Wstydzimy się swojego kraju czy nie??

Miejsce na tematy zupełnie nie związane z Michaelem Jacksonem. Tutaj możesz luźno podyskutować o czym tylko masz ochotę. Jedynie rozmowy te muszą być oczywiście kulturalne :) Zapraszam MJówki do pogawędek.
Awatar użytkownika
majkelzawszespoko
Posty: 1745
Rejestracja: śr, 06 gru 2006, 11:31
Lokalizacja: Katowice

Post autor: majkelzawszespoko »

Secret Man pisze:Oj.. mocne słowa. Francja przez wieki była stolicą intelektualną Europy. Była wielką potęgą i pochodzi z niej wielu wspaniałych ludzi.
a Polska nie? też mieliśmy wielu wspaniałych ludzi, ponad to naród nasz potrafi się jednoczyć w walce za ojczyzne, tej krwawej, jak i romantycznej.
Francja to tchórze do potęgi i tego będe sie trzymał.

Secret Man pisze:Warto dodać też, że to nie kto inny, a Francja stworzyła Księstwo Warszawskie (i tym samym Polska znowu odzyskała niepodległość).
Napoleon zachłysnięty chwilami wielkiej chwały okazał swą "dobroduszność" narzucając nam własną konstytucje niczym poźniej stalin, i tworząc państwo na pare lat. Dziękujemy Francji i szacunek za to wielki? Nie sądze. :)
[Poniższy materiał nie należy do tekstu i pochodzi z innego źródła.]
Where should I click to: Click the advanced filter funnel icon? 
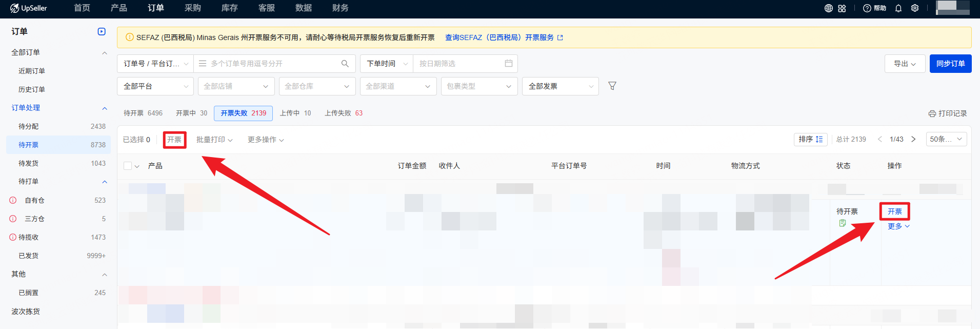point(612,86)
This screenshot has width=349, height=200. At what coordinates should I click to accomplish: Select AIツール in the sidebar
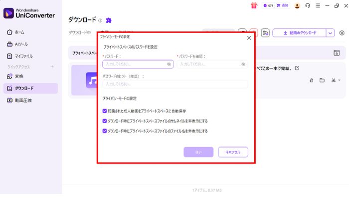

Secret Man pisze:A powiedz mi, czy czujesz się dumna z tego, że nbależysz np. do rasy białej, a nie żadnej innej?
po pierwsze, ja jestem on ;)
po drugie tak, czuję sie dumny, że jestem białym Polakiem.
tego sie nie spodziewałeś? :)
ObrazekObrazek
Awatar użytkownika
Xscape
Posty: 776
Rejestracja: pt, 11 mar 2005, 0:13

Post autor: Xscape »

Ja szczerze pisząc czasem miewam przejawy wstydu za swój kraj.Nie chce już tutaj poruszać kwestii szeroko pojetej tolerancji i akceptacji z którymi w dalszym ciagu jest bardzo xle i pewnie będzie tak jeszcze długo.
Jedynym krajem w którym dotychcasz nie miałem zadnego wstydu za swój kraj a byłem wręcz dumny że jestem Polakiem była Chorwacja.Tam ludzie nie patrza na nas Poalków ze skrzywiona miną.Zawsze chetnie nas przyjmuja,pomagają i lubią nas bardzo.W innych krajach to jest róznie.Jak wiadomo Niemcy Polaków nie lubią.A i ja nie lubie niemców.Zazdroszcze im tylko kultury osobistej która nas przewyższa na wsyztskie możliwe strony.Nie ma sie tez co dziwic czemu nas tam nie lubia.
Pamietam jak kiedys pojechałem an wycieczke do Hiszpanii .Pojechalismy pewnego dnia do Barcelony i przy kościele Sagrada Familia jakis kretyn z anszej wycieczki pokusił się o kradziez kartek .Boże jaki wstyd mnie ogarnął .W takich momentach naprawde bardzo wstdyze sie za swój kraj.
W niemczech gdy Polski autokar zatrzymnuje sie an stacjach benzynowych od razu zapieprza babka do kibla aby usiąść i wpuszczac za kase.Niemcury nie cierpia tych anszych polskich autopkarów które zatrzymuja sie na ich stacjach.Właściwie to ja sam nei wiem czy im sie dziwic czy nie.Polacy tłumnie zajmuja toalete i anstepuje wielkie mycie ,siusianie i......nieważne hehe.Najlepiej jeszcze jakby to wszytsko było za darmo.W niemczech zawsze głupio sie czuje jak widze te krzywe spojrzenia.W hiszpanii dobrze sie czułem bo mam od matki natury czorną sierść an głowie i tam nikt nie patrzył na mnie jak na typowego europejczyka z blond kłaklami na głowie.
W czechach tez nie najlepiej sprawa sie przedstawia jesli chodiz o ich sympatie do nas ale o ntym to chyba wsyzscy jzu wiedza.Zawsze jak zatrzymuje sie gdzies tam z rodizna w restauracji to odnosze wrazenie jakby byli dla ans niemili i nawet nie chce wiedziec co ciekawego dodają do obiadu ukochanym polaczkom.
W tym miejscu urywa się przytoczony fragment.